Wednesday, November 26, 2008

The Whole Foods in Union Square is Awful

The Whole Foods in Union Square is awful because no one there understands how to shop. No, this is not entirely true, more accurately; no one is there to shop. They are there to do the following things: text message in front of the escalator, read the ingredients of organic brownie mix to someone standing twenty feet away, talk about the economy, calculate saturated fat levels on their fingers, drink coffee while leaning against the olive display, talk about Obama, talk about the tragedy of David Foster Wallace, worry if they should put back the pound of chanterelle mushrooms they’re carrying, talk about Damien Hirst while forgetting his name.

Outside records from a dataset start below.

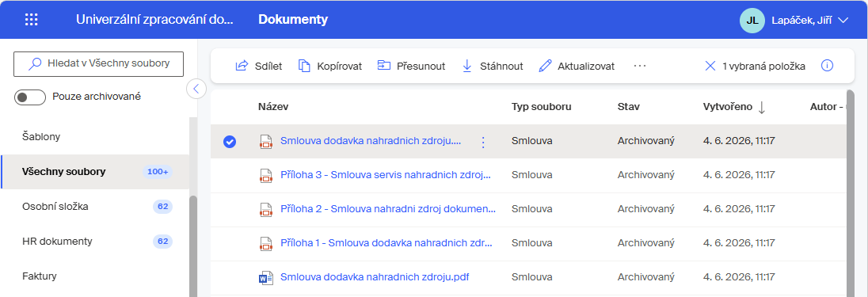The image size is (868, 297).
Task: Click the Kopírovat copy icon
Action: pos(304,66)
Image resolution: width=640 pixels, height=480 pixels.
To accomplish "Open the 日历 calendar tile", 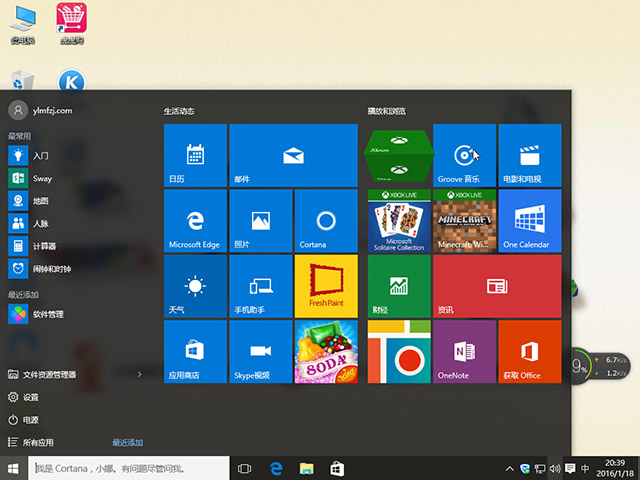I will coord(195,155).
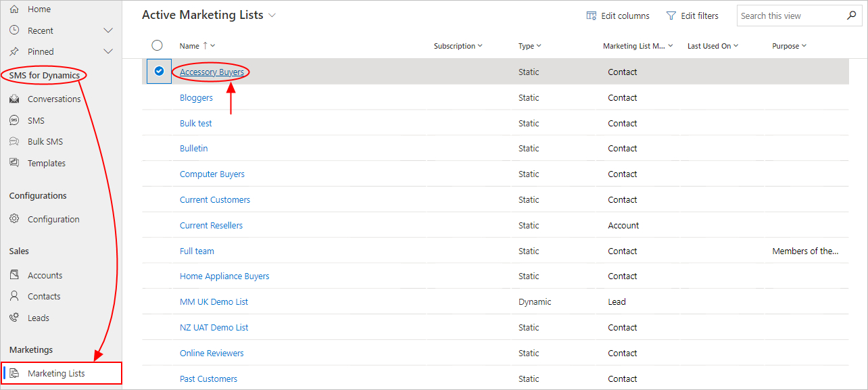This screenshot has height=390, width=868.
Task: Open the Active Marketing Lists view dropdown
Action: (x=272, y=16)
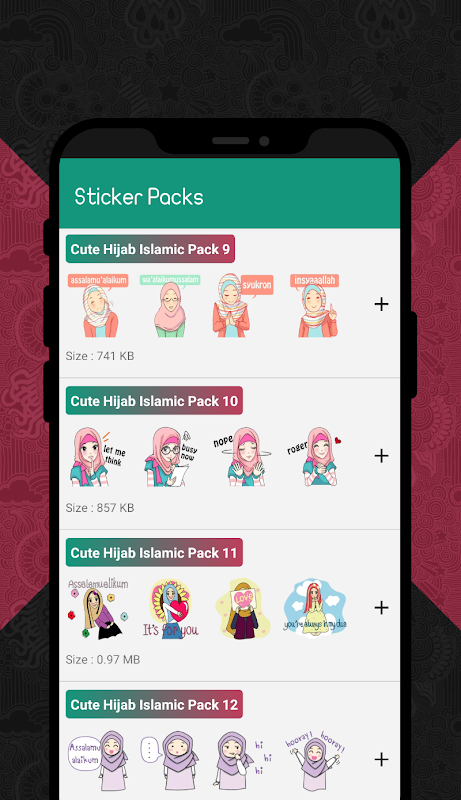Open Cute Hijab Islamic Pack 12 title
The width and height of the screenshot is (461, 800).
pos(154,705)
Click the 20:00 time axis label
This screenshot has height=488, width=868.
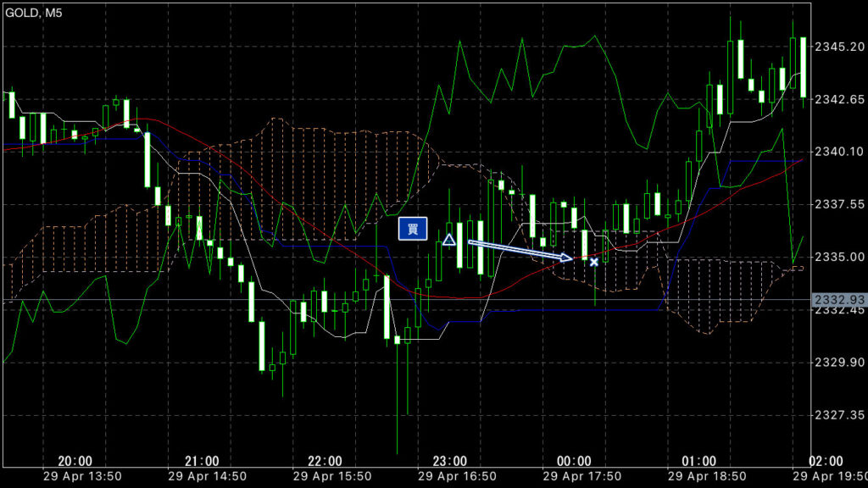[75, 461]
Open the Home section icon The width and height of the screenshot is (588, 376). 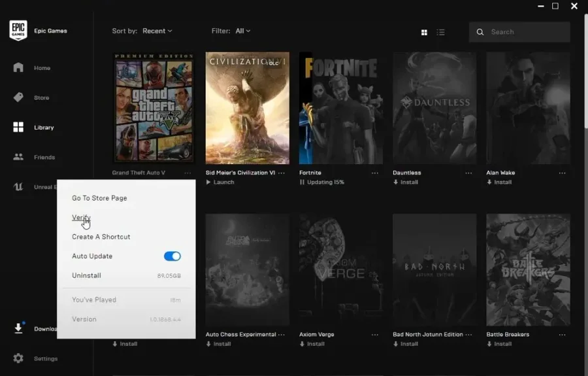pos(18,67)
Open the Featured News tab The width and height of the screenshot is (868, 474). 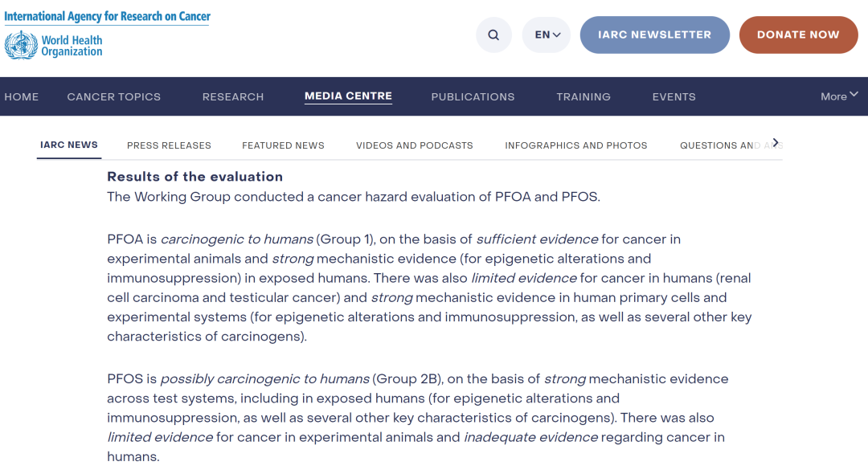coord(283,145)
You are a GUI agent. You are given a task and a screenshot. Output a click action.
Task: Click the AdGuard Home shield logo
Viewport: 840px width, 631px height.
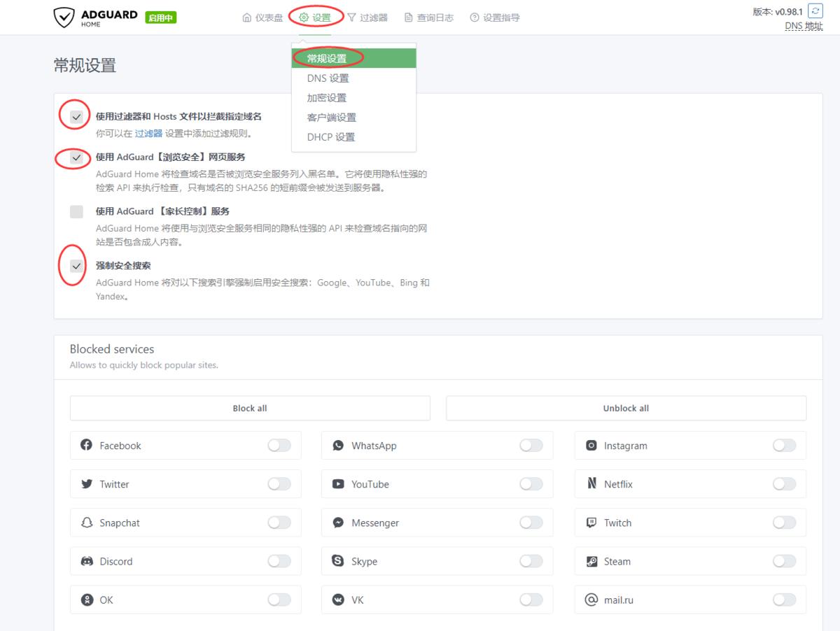62,16
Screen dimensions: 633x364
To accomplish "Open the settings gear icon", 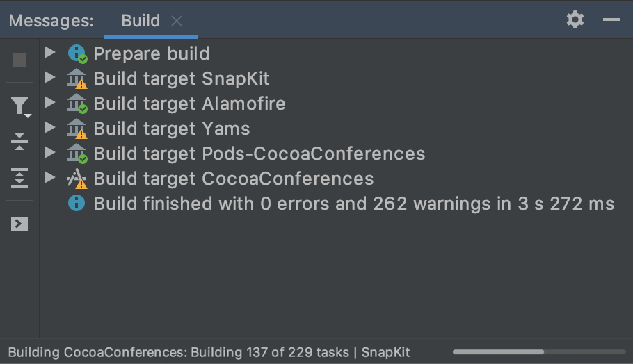I will (575, 19).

They are not there to shop. Not in the sense that a mother of four who works as a receptionist in your dentist’s office enters her local C-Town with a carefully penciled list and a small bag of coupons and goes to work with efficiency and purpose. A person like that knows how to shop, and so when you go to your local C-Town the aisles are not strewn with distracted mopes in silly, ironic winter hats who stand listlessly in front of the dairy display talking to their companions about the freak-folk side project they’re working on with Devon and fiddling with their Iphones.

These people have their minds on a million different things and sour cream is very low on the list. Unfortunately I need to get to the sour cream. This is why the Whole Foods in Union Square is awful. It has wonderful amenities and a beautiful store environment but is not as much a supermarket as a circus. It is the supermarket equivalent of the Max from “Saved by the Bell”, with people filtering in to hang out and eat and sit on their chairs backwards and whatever other pointless nonsense is constantly going on in either of these places.

All of this occurs in aisles, by those barrels of nuts and of course, in front of the sour cream. This is fine if you’re not interested in buying a set list of things and just want to wander around a brightly lit, fresh-smelling atmosphere and dream. Sometimes I do feel that way. Does that make it any less insignificantly annoying? No. It's the same kind of mundanely hellish experience as trying to walk near Penn Station or Times Square at 5:30 on a Friday. The aim of “shopping” has entirely been replaced by “browsing”, which is shopping without any sense of purpose. This means that when I want to get a really high-grade chocolate chip cookie or pay too much for cheese I have to go all the way to the Whole Foods on Bowery, which is a first-world tragedy of the highest order.


kennn said...

Most supermarkets represent Whole Food's convenient yet hyper-real amalgamation of worldly amenities ..
(western beef is one of my favorites, and not because their logo is a smiling cactus with a cowboy hat)

but whole foods in particular is branded like a product, which is kind of out of the ordinary for a supermarket, since these places generally don't have such specific target consumers (western beef has an appeal to west indians in NYC, but this is because of regionalized selective inventory, its not coming from a set of savvy marketers)

Things get weird when you go to a Whole Foods with a purpose. For example, me and Allison wanted to make a nice rigatoni spicy sausage dinner a few weeks back, this seemed simple enough since I've made this dish a handful of times in the past. It got pretty complicated when we were choosing pasta sauces because within the already crazy variety of sauce choices laid the 'naturalness factor'. We just picked the one with the best designed label ( this rule applies to our wine selection as well). Anyway, in the end we thought we had everything we needed, but right after the checkout Allison pointed out that we forgot to buy fresh basil. I decided we would forfeit the herb since I was not ready to spend another 15-20 minutes on the ridiculous serpentine ushered line. We were defeated pretty easily. Throughout this ordeal (yes, its an ordeal, my baby loves her some basil) me and Allison not once considered the obvious. We walked across the street, bought a bundle of basil for two bucks at a bodega and thought about how we represented the confused middle-classy future of New York.

Jesse said...

The entire thing is kind of like an amusement park. I think there's some point to be made about the connection between the rise of this kind of shopping and our generation's general inability to commit to any serious responsibility but I don't want to make it.